Uni Eropa menambah jumlah pejabat Rusia dan Ukraina yang terkena sanksi sehingga menjadi 33 orang.

Vincent Asido Panggabean
Uni Eropa masukkan 12 pejabat Rusia dan Krimea ke daftar sanksi
Warga Krimea berkumpul di Alun-Alun Lenin di Simferopol untuk merayakan penggabungan wilayah itu den. alarabiya.net

Uni Eropa kemarin memperpanjang pembekuan aset dan larangan perjalanan bagi 12 pejabat Rusia dan Krimea yang diduga bertanggung jawab atas apa yang dianggap Barat sebagai penyitaan bekas wilayah Ukraina, Krimea, oleh Rusia.
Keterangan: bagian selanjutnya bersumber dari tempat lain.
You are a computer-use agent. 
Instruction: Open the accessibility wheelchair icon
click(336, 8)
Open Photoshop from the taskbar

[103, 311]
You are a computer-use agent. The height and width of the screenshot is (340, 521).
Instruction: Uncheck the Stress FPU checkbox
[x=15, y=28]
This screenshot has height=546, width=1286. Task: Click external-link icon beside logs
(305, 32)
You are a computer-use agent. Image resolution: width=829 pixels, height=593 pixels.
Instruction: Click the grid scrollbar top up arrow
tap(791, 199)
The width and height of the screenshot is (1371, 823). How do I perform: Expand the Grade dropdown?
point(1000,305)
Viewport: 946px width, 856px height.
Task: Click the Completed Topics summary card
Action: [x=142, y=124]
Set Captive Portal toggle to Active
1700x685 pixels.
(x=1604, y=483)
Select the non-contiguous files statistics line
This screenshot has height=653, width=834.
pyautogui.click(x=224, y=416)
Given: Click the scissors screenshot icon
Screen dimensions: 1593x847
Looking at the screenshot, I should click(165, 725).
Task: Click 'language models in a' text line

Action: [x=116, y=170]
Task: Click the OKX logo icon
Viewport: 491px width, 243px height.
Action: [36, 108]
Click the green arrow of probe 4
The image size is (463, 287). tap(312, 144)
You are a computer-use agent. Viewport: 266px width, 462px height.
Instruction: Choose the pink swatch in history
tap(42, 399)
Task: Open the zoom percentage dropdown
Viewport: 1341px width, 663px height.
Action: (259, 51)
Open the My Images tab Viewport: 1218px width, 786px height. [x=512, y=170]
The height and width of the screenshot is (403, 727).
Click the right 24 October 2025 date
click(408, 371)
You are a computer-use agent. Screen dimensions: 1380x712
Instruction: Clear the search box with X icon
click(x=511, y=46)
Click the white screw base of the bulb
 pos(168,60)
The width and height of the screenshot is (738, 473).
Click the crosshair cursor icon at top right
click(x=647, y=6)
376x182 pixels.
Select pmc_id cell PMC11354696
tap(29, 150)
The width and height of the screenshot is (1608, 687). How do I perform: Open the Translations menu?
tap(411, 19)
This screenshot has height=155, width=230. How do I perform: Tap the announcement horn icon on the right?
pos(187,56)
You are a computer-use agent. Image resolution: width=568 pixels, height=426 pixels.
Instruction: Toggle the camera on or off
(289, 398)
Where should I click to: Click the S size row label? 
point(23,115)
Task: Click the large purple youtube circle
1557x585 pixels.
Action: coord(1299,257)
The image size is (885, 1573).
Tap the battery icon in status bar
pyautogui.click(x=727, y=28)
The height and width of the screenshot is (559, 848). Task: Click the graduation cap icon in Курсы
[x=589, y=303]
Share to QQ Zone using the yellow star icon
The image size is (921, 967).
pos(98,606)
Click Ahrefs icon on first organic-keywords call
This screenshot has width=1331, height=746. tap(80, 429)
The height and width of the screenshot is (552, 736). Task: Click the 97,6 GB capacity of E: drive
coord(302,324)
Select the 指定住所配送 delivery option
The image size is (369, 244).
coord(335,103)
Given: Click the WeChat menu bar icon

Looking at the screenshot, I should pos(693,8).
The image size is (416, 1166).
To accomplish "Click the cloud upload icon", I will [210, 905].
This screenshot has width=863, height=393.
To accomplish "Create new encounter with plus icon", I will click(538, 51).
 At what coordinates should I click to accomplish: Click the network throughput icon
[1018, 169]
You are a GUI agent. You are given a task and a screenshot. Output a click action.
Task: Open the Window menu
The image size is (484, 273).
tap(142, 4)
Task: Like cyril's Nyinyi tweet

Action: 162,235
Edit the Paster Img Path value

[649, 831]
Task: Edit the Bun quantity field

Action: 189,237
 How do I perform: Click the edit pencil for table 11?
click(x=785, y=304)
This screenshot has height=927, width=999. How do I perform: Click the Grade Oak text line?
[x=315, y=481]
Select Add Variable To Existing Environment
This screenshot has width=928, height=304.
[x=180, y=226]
Uni Eropa memperluas jumlah pejabat Rusia dan Ukraina di bawah sanksi sehingga menjadi 33 orang kemarin pagi, hanya beberapa jam setelah Amerika Serikat menambah 20 pejabat ke dalam daftarnya, seperti dilansir kantor berita Ria Novosti, Sabtu (22/3).

Presiden Prancis Francois Hollande mengatakan daftar Uni Eropa itu sebagian besar mencerminkan daftar serupa dari Amerika.

Individu-individu yang ditambahkan ke dalam daftar itu adalah para ketua majelis tinggi dan majelis rendah parlemen Rusia, Valentina Matviyenko dan Sergei Naryshkin, Wakil Perdana Menteri Rusis Dmitry Rogozin, yang mengawasi industri militer negara sebagai wakil perdana menteri, penasihat presiden Sergei Glazyev dan pembantu presiden Vladislav Surkov.

Daftar baru juga memasukkan kepala kantor berita pemerintah Rusia, Rossiya Segodnya, Dmitry Kiselyov, anggota parlemen Elena Mizulina, wakil komandan Armada Laut Hitam, Alexander Nosatov dan Valery Kulikov, komandan pasukan Rusia di Krimea, Igor Turchenyuk, dan Ketua Komisi Pemilihan Umum Krimea dan Sevastopol, Mikhail Malyshev dan Valery Medvedev.

Kiselyov mengatakan pada televisi TV Rossiya 1 kemarin malam bahwa pengenaan sanksi terhadap wartawan adalah serangan terhadap kebebasan media, yang bertentangan dengan dokumen hak asasi manusia Eropa.